A short update on GBDTE presentation.

The die is cast. I set the date for my presentation on Gradient Boosted Decision trees. It's Jan 15. I'm aiming for a 45 minutes presentation, so like 30 slides to make. The timeline isn’t actually tight, but there’s no opportunity to do nothing either.

So I decided to stop here, where I am now, and work on the presentation.
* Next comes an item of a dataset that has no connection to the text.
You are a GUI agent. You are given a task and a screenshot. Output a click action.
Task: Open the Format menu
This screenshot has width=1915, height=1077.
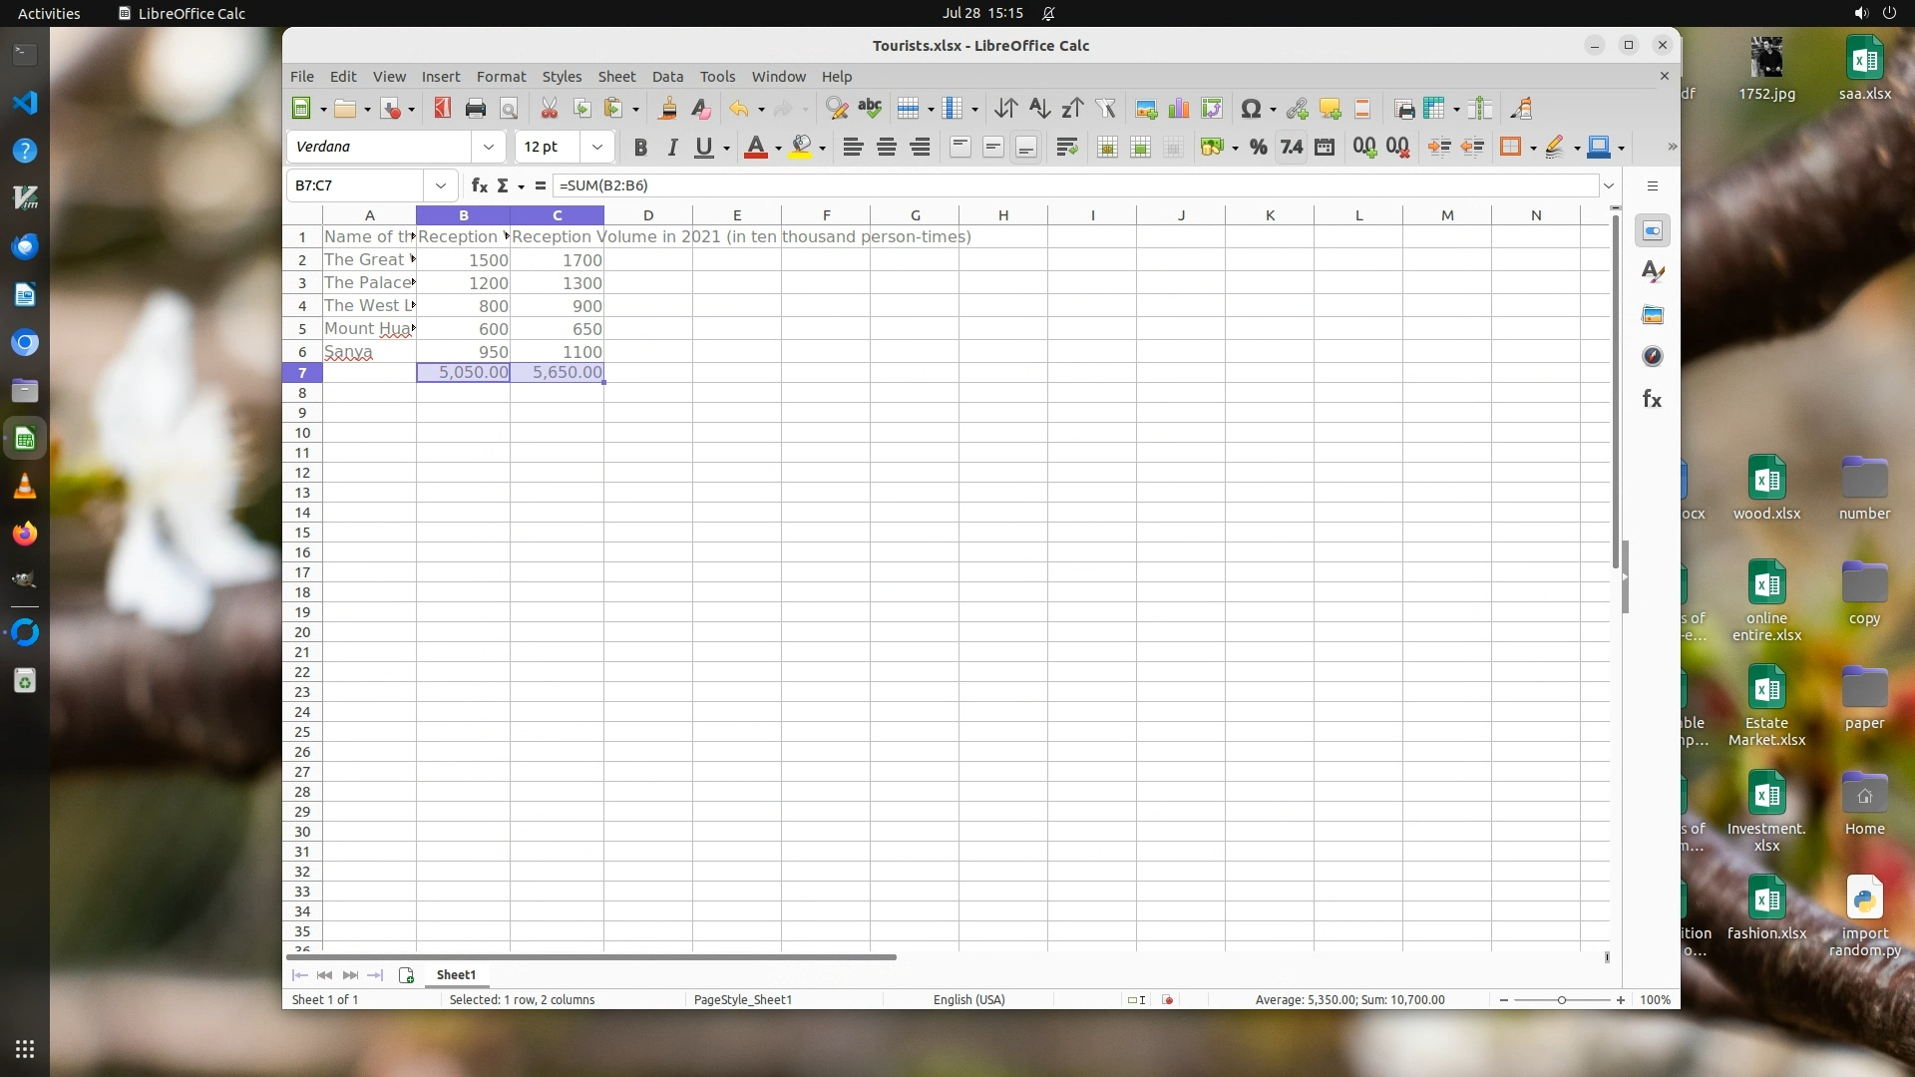pyautogui.click(x=501, y=77)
The current point is:
🌳there is an efficient multithreaded Golang implementation with python bridge
🌳there is a synthetic MSE dataset
🌳there is a synthetic LogLoss dataset

datasets demonstrate that the model is working and can handle hundreds of thousands of records

The crazy picture is about my predecessors:
🌳2017 LinXGBoost: Extension of XGBoost to Generalized Local Linear Models arxiv
🌳2019 Gradient Boosting with Piece-Wise Linear Regression Trees (GBDT-PL) — IJCAI arxiv
🌳2023 Fast Linear Model Trees by PILOT arxiv
🌳2024 PINE / PINEBoost: Efficient Piecewise-Linear Trees for Gradient Boosting arxiv

I started to think about them because there is quite an interesting thing. There are papers in which the authors try to mix extrapolating and interpolating features. My point is that it is not a good idea, because it breaks a fundamental idea behind this method: group objects with one type of feature and capture trends with another.

My inadvertent experiment demonstrated that the performance drops when you do it. And I think I know how to explain why.